Your answer must be the full listing below, repeated exactly, with no pictures in it.

·····

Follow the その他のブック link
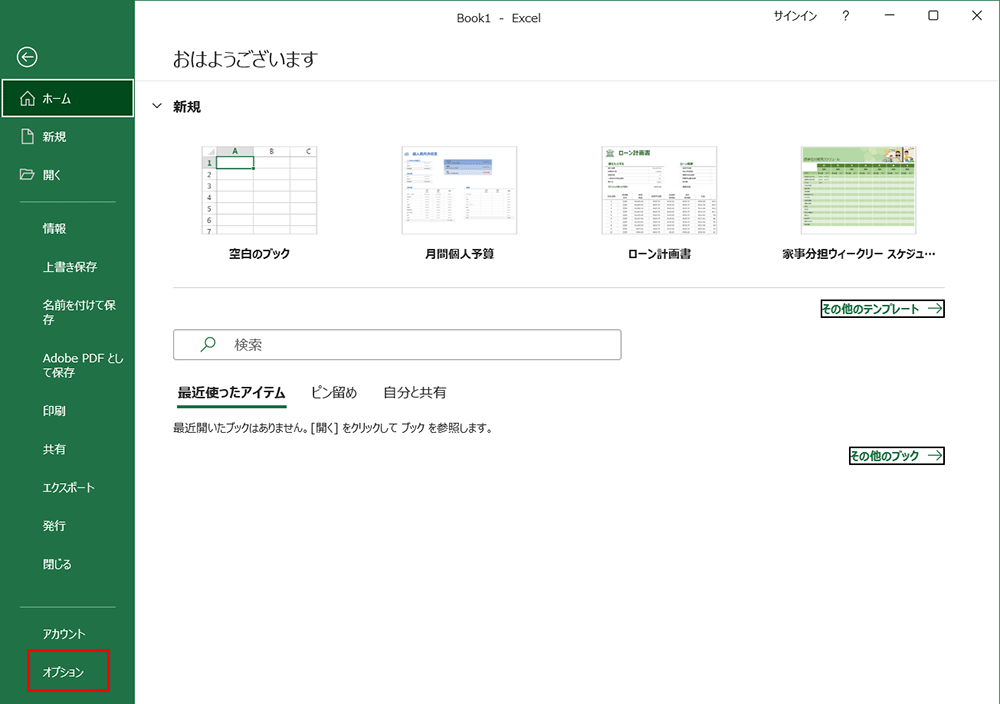Image resolution: width=1000 pixels, height=704 pixels. tap(896, 456)
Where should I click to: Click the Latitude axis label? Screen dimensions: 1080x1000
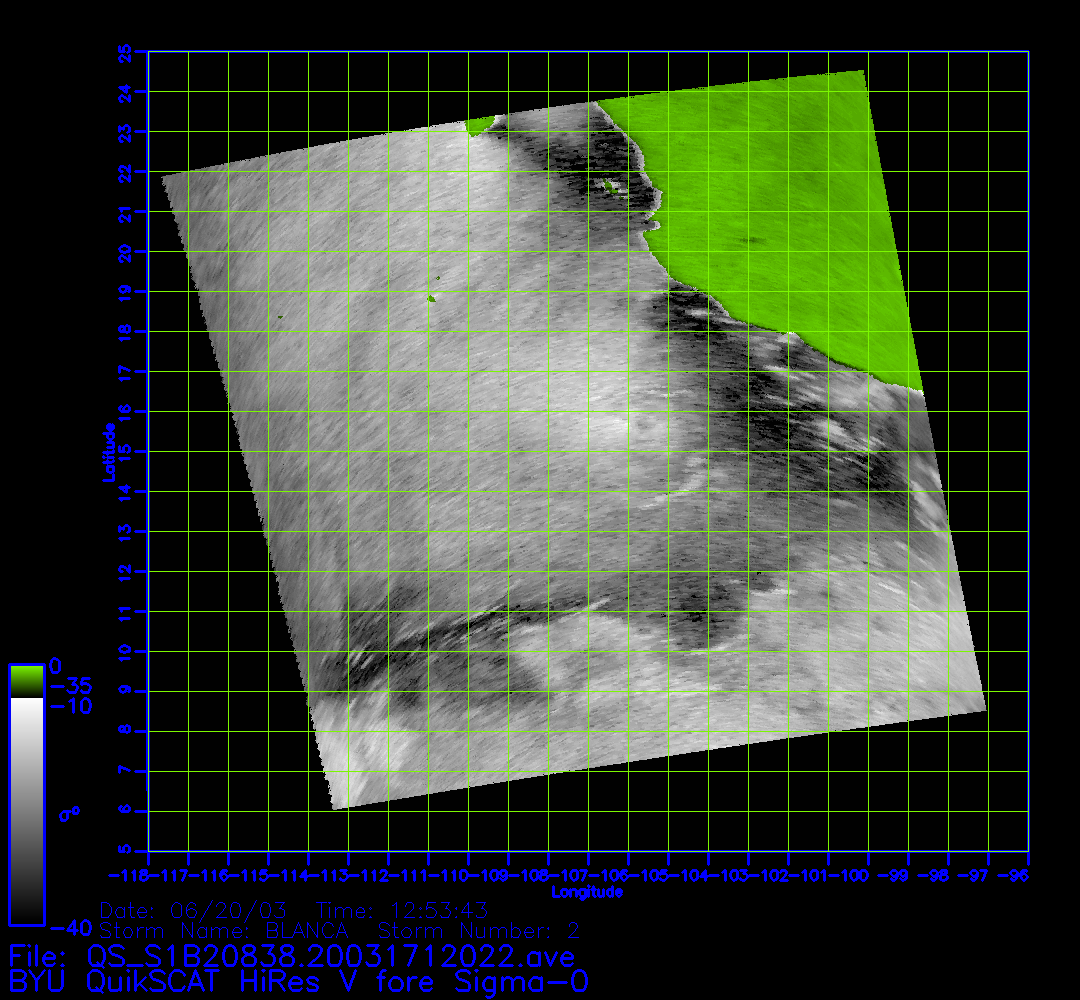(106, 451)
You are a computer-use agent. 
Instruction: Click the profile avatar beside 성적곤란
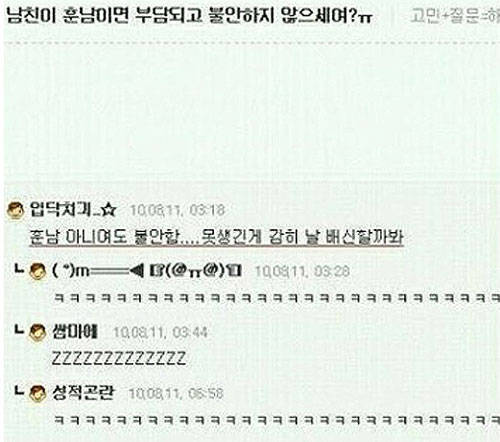click(38, 394)
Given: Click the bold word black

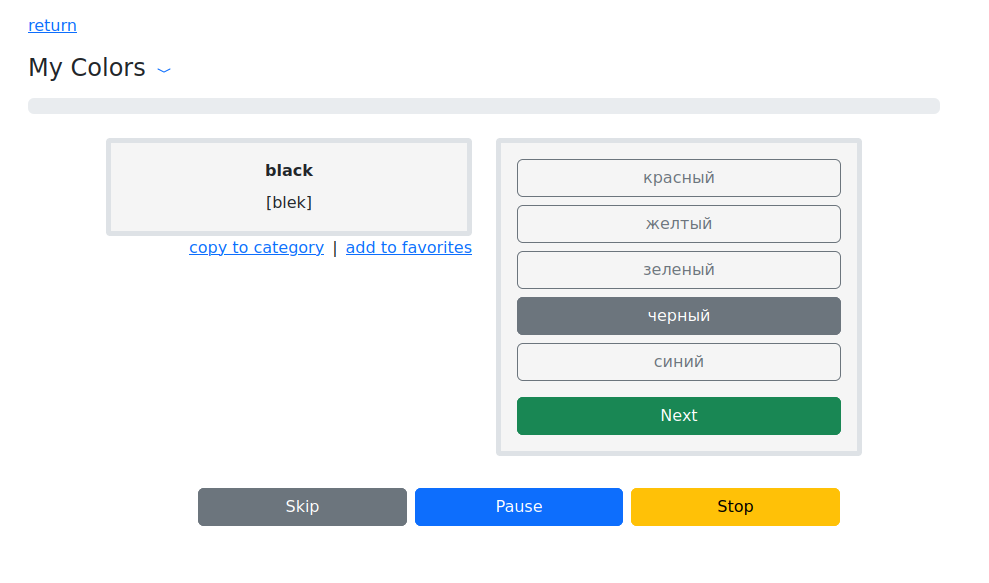Looking at the screenshot, I should click(289, 171).
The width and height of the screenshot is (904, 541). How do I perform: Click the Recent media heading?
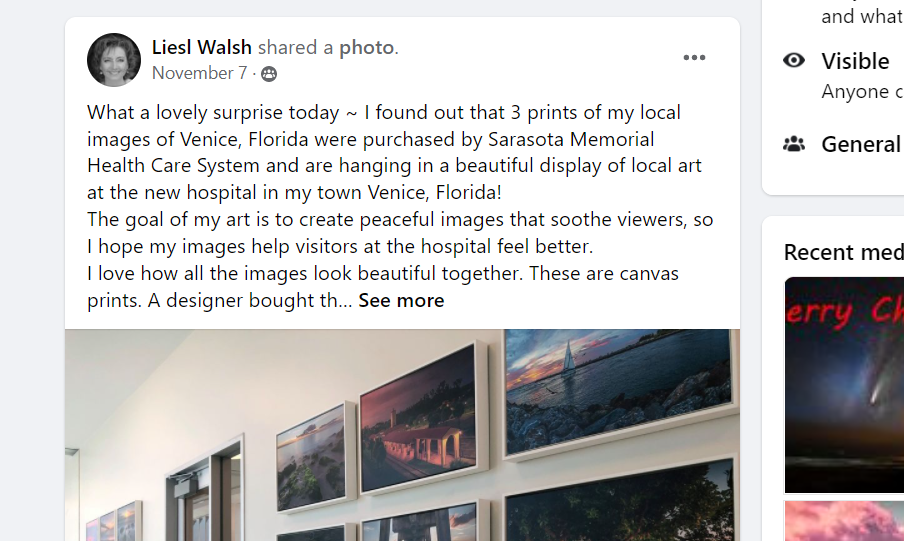click(x=843, y=252)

·····

Exercise answer:
Follow the その他のブック link
Image resolution: width=1000 pixels, height=704 pixels. tap(896, 456)
Where should I click to: Click the Latitude axis label? Screen dimensions: 1080x1000
(106, 451)
You are a computer-use agent. 
Instruction: Click the profile avatar beside 성적곤란
click(38, 394)
Given: Click the bold word black

Looking at the screenshot, I should click(289, 171).
The width and height of the screenshot is (904, 541). How do I perform: Click the Recent media heading?
click(x=843, y=252)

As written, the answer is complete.